Sorry to be the one to tell you this…

"The most important question, how much is it, I would like a realistic price, the present situation taken into account, this will eliminate any interest I have if the figure is not realistic."

This is an actual email I received recently at what became the end of an email chain discussing a particular property we are currently selling. This individual had previously enquired about the property when I had informed him that it was under offer. However, like so many deals agreed pre lockdown, the sale fell through as the previous buyer worked in retail and so, understandably had to withdraw from the purchase. As such, like a good agent I had reached out to all the previously interested parties to see if there was any appetite to buy.

Peter (a pseudonym) had responded with various questions, I had shared with him the virtual tour, and we were closing in on a viewing when this charming prose landed in my inbox. But how to respond? Fortunately, the property in question belongs to me, so I am not in danger of upsetting the vendor. But even if it was not my house, how can one accurately answer such a question… to come up with a “realistic figure”, or rather in real terms what is a “realistic figure” for Peter?

A little over a week after the property market effectively reopened, the stories are starting to flood in. Buyers it would seem, have convinced themselves that its 2008 all over, and that vendors like myself are all in a panic, with bailiff’s at the door ready to repossess our homes if we don’t sell to them for a song…

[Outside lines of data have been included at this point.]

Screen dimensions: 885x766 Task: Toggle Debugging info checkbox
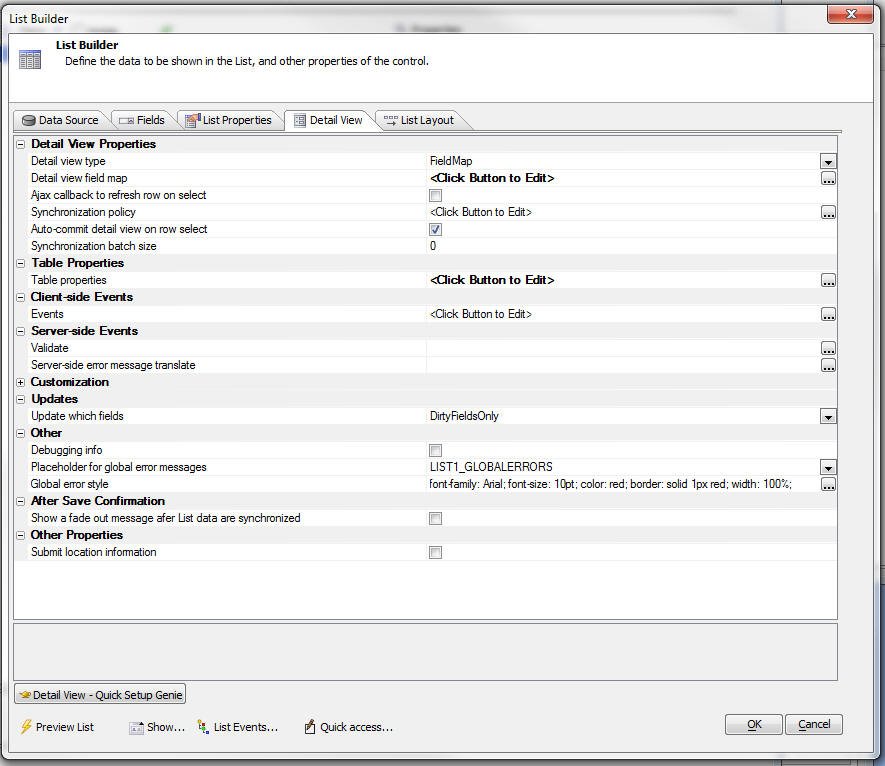(x=435, y=451)
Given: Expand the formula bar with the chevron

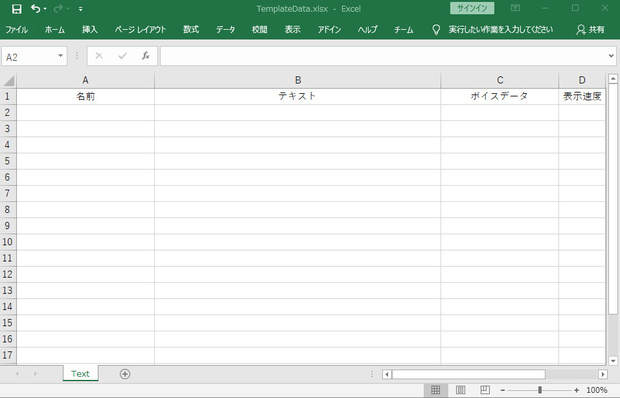Looking at the screenshot, I should 611,56.
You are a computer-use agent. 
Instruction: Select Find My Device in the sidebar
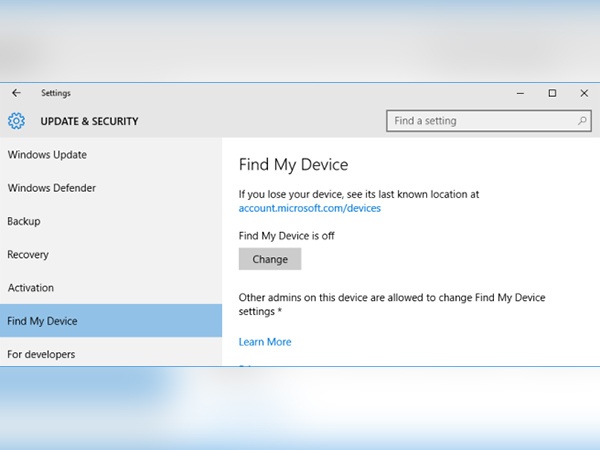[x=42, y=321]
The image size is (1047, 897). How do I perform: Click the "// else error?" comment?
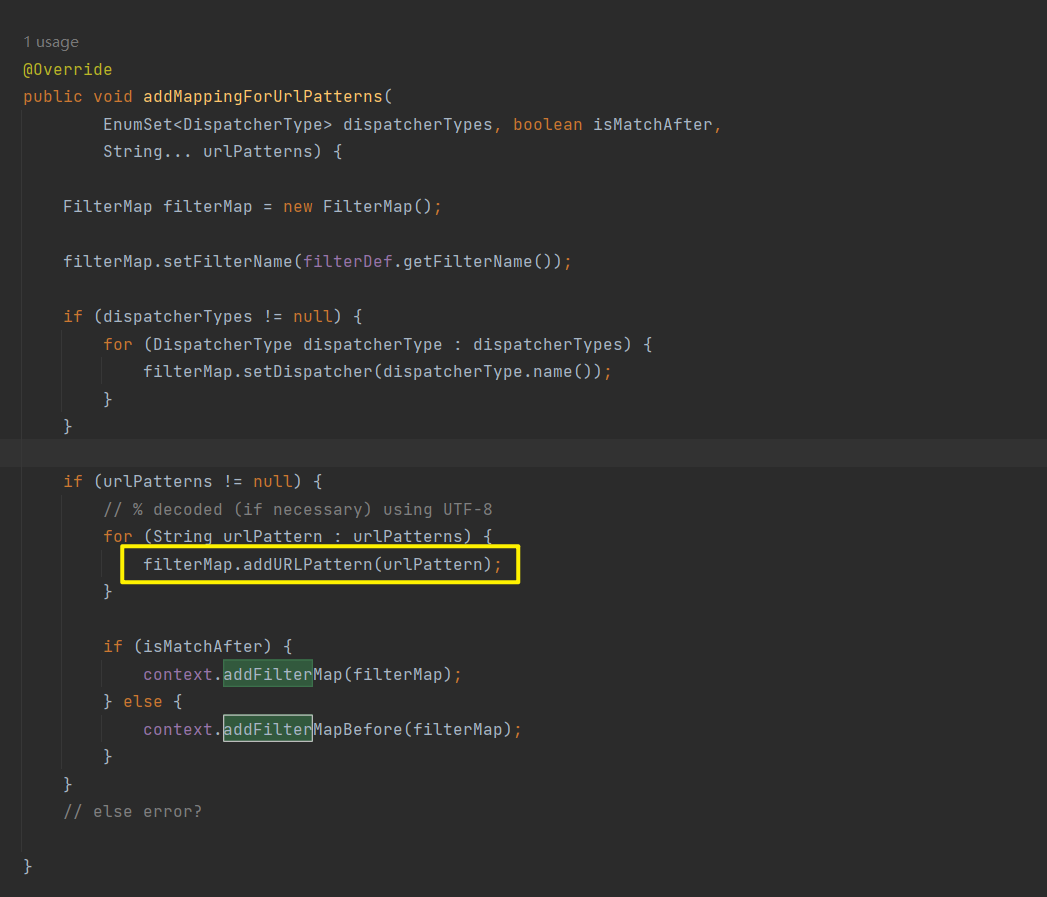click(132, 811)
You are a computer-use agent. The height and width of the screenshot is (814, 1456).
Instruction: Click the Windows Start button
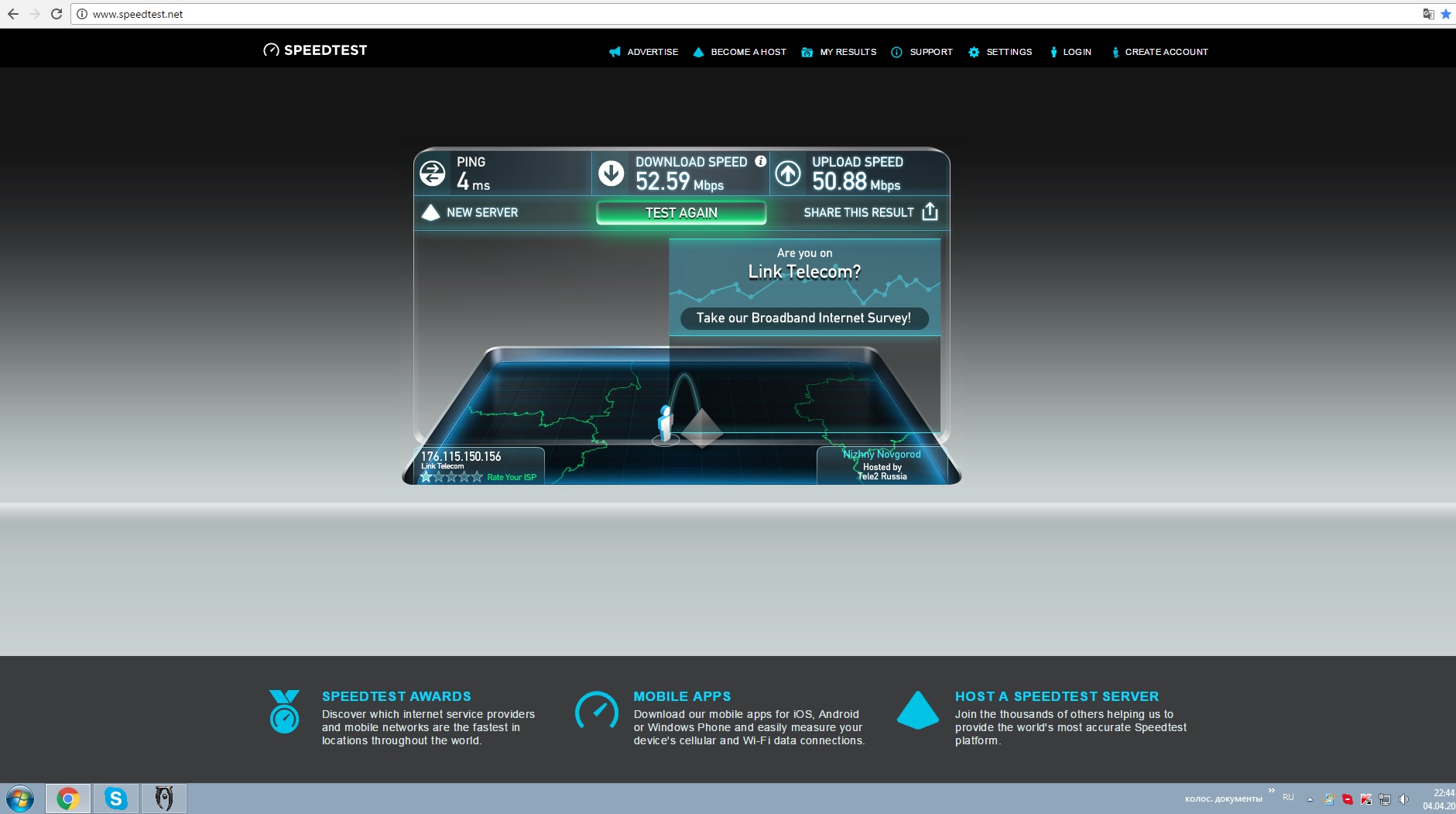point(20,799)
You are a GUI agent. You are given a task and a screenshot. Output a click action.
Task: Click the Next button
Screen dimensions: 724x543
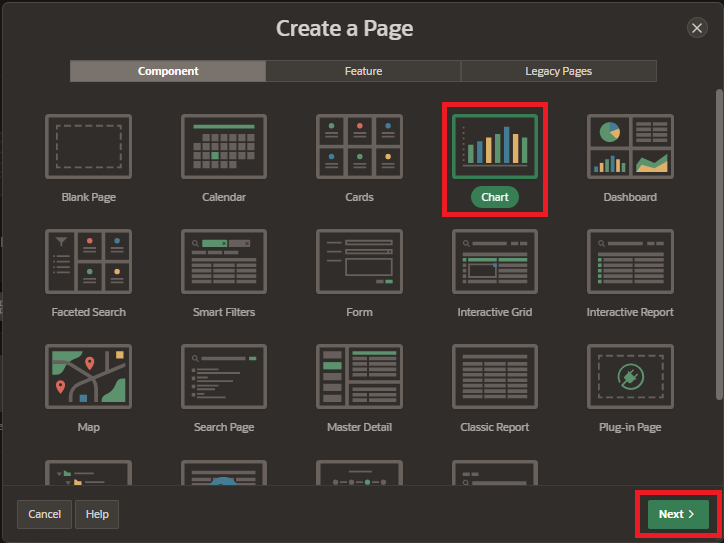(677, 514)
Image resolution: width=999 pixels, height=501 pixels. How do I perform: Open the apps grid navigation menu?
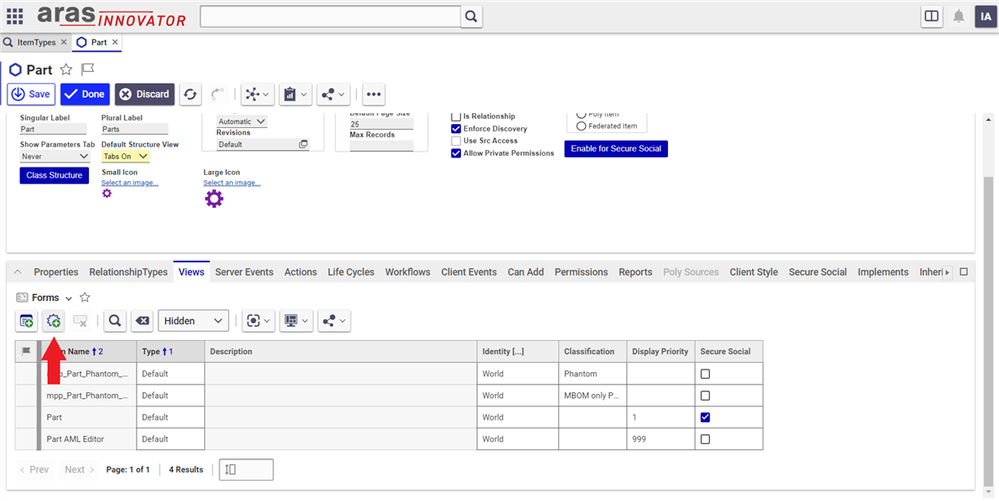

However, in real terms things could not be more different to the 2008 “credit crunch”. As a result of the Coronavirus, we have the lowest interest rates in modern history, lenders are currently offering mortgage holidays, a scheme which is apparently to be extended for another 3 months. The banks lending has effectively been underwritten by the state, and we come at this after 3 years or more of slow, single digit house price growth.

On this one small flat alone since the easing up of lockdown a week ago, I have had nine virtual tours, four enquiries, one physical viewing, another booked in and a further enquiry as I write this very afternoon. This is in sharp contrast to 7 months ago, when enquiries were looking pretty slim on the ground. It feels to me, as both the agent and the vendor that if anything the “present situation” demands that I Increase the price rather than decrease it… I jest of course, but only just!

Peter like so many buyers out there has somewhat misjudged the situation, confusing a lack of transactions with a lack of demand. The property market did not come to a grinding halt in March because of some structural economic disorder which was putting buyers off, rather they stopped buying because they couldn’t move, physically. This particular hurdle has now been removed and they are moving, lots of them. Yet many vendors, particularly those selling their family home, understandably don’t want viewings to take place given the health risks. This has created a stock deficit.

Speaking with the various brokers within The London Broker, it is clear that the buyers are out and out in good numbers too, keen to make the move many might have hoped to have achieved over the last 3 months. Of course, with agents adopting virtual tours and video tours more today than they ever have before, it might feel as though buyers aren’t out and about, but in real terms they are.

In the last 30 days, over 380 individuals have visited 10 of our properties via our virtual tours. In the last 7 days, 59 individuals have visited the same 10 properties, with at least a third of them visiting twice. Now of course we should not confuse these analytics with actual physical viewings or indeed offers, but in the absence of any definitive transactional data, and when combined with the information we hear from our brokers, it is hard to paint anything other than an image of a phoenix rising from the ashes of a market destroyed by the virus… perhaps I over state it, indeed I almost certainly do, but you get my point. Britain it would seem wants to get moving.

Of course, one thing we are missing is the data coming out of the mortgage industry, an industry which may yet put some breaks on the recovery. With the furlough scheme extended to October, there is the distinct possibility that we have yet to realise exactly what the economic cost of this pandemic will be and how it may impact on the housing sector.

However the emerging economic environment notwithstanding, speaking with one of our vendors over the weekend it became clear, that whilst the aim remains to sell, if they have to postpone their purchase for a year or so and rent instead then they will. This is a position I am entirely sympathetic with as I too am under pressure to move, but not at any cost, least of all at significant cost to my personal capital, which for the most part is held in my properties. The truth for many, particularly those who bought in 2013-2016, is that we bought in a very different environment to that in which we are selling. In real terms prices have come off from those heady days before the stamp duty changes and Brexit. As a result many of us will already be feeling somewhat miffed (to put it mildly) that we have not seen better returns from our property, and in real terms many of us will simply not sell, especially given we are not under pressure to do so.

The facts are that we are busy, we are busy with viewings where we can be, we are busy with enquiries and qualifying buyers, we are busy taking on listings and shooting virtual tours. The market is moving, buyers are looking and vendors will come to the market in larger numbers as the days and weeks pass.

As for any buyers out their like Peter looking to take advantage of a situation, they have all but misunderstood… I am sorry to be the one to tell you this, but for you the price just went up!